Reproduce the full piece "We Still Like Ike" below word for word, without changing anything.

== Document passage ==

We Still Like Ike
Volume III, Issue II - Fall 2012
  • The Harmsworth Encyclopaedia in Eight Volumes, Vol VI. Mark—Poetry, 1921; Coffee Inn English Library, unsorted, Vilnius, Lithuania

  • When wandering old encyclopedias, among the many wonders, wonder first at which entries bear a drawing and which do not. I get why poetry does not, but why diagram cyclone but not monsoon, or offer a portrait of Moliére and not Monet, mugwort but not mudar (they’re both plants but only mugwort merits illustration) or instead of megalosaurus, we get megatherium, skeleton of, “an extinct fossil edendate of large size, allied to the existing sloths and ant-eaters…as large as an elephant”? A skeleton’s a kind of diagram of an animal, a hopeful one, a doubtful one taken from a dream filtered through the available evidence, what we once thought this beast might look like if reassembled, with its huge, prehensile claws resembling hands.

    You can see the human in it. In assembling skeletons we often build ourselves again, our fears, what we imagined the world before us might be like. Of course it would be terrifying, filled with fear and threat for us. We should be happy to be living now, not born to run from thunder. Like it we too are tenuous.

===
== Source information ==

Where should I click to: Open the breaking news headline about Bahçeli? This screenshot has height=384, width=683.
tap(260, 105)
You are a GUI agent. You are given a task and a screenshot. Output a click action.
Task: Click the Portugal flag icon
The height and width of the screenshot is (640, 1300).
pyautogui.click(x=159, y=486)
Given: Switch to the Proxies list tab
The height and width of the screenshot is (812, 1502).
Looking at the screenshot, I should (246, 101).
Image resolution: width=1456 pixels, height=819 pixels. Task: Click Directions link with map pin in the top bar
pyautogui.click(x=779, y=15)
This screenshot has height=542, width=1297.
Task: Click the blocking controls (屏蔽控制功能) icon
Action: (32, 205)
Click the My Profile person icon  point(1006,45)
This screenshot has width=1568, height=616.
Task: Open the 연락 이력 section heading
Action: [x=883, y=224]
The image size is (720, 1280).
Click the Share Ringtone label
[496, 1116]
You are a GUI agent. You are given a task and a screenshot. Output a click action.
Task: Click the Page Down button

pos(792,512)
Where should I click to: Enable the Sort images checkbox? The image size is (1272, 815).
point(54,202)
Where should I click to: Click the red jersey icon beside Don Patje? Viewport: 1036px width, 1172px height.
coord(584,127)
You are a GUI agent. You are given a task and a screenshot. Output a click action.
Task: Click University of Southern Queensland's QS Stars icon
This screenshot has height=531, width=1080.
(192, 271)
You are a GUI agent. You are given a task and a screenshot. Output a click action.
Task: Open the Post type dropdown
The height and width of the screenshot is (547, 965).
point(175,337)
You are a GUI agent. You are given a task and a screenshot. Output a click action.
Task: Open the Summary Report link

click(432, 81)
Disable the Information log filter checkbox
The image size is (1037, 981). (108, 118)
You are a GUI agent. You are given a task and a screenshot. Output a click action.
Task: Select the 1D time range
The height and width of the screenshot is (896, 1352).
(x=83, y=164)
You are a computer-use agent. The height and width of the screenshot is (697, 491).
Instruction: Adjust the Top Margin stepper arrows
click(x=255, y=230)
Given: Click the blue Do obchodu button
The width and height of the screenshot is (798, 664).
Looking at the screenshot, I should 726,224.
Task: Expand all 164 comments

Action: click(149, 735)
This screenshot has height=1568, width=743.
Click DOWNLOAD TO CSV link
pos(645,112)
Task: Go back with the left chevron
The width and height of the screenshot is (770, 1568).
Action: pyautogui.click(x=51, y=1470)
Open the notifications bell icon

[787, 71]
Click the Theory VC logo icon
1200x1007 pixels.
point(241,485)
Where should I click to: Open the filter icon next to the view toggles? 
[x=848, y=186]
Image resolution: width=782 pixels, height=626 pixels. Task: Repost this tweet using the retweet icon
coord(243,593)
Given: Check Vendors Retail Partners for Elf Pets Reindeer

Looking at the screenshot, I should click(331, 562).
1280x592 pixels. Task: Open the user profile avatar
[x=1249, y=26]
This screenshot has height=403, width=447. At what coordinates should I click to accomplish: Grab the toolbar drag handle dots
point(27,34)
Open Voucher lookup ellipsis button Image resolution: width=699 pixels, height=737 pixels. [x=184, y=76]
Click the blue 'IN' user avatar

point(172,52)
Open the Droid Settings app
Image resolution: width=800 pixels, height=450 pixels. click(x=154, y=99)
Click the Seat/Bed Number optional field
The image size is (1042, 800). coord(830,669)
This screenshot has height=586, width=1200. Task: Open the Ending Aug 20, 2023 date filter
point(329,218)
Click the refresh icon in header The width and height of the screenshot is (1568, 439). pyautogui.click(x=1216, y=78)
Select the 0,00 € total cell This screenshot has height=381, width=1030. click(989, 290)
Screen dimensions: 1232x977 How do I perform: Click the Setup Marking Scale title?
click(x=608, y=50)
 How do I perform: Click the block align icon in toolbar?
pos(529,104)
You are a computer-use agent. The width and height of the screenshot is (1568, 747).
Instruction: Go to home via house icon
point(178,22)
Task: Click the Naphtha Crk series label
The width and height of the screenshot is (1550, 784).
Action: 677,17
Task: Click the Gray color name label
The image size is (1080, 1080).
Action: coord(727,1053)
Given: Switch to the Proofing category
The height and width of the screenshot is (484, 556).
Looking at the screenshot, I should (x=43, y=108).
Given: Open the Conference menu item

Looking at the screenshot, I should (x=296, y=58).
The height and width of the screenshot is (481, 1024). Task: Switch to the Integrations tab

===

§ **Response**:
We Still Like Ike
Volume III, Issue II - Fall 2012
  • The Harmsworth Encyclopaedia in Eight Volumes, Vol VI. Mark—Poetry, 1921; Coffee Inn English Library, unsorted, Vilnius, Lithuania

  • When wandering old encyclopedias, among the many wonders, wonder first at which entries bear a drawing and which do not. I get why poetry does not, but why diagram cyclone but not monsoon, or offer a portrait of Moliére and not Monet, mugwort but not mudar (they’re both plants but only mugwort merits illustration) or instead of megalosaurus, we get megatherium, skeleton of, “an extinct fossil edendate of large size, allied to the existing sloths and ant-eaters…as large as an elephant”? A skeleton’s a kind of diagram of an animal, a hopeful one, a doubtful one taken from a dream filtered through the available evidence, what we once thought this beast might look like if reassembled, with its huge, prehensile claws resembling hands.

    You can see the human in it. In assembling skeletons we often build ourselves again, our fears, what we imagined the world before us might be like. Of course it would be terrifying, filled with fear and threat for us. We should be happy to be living now, not born to run from thunder. Like it we too are tenuous.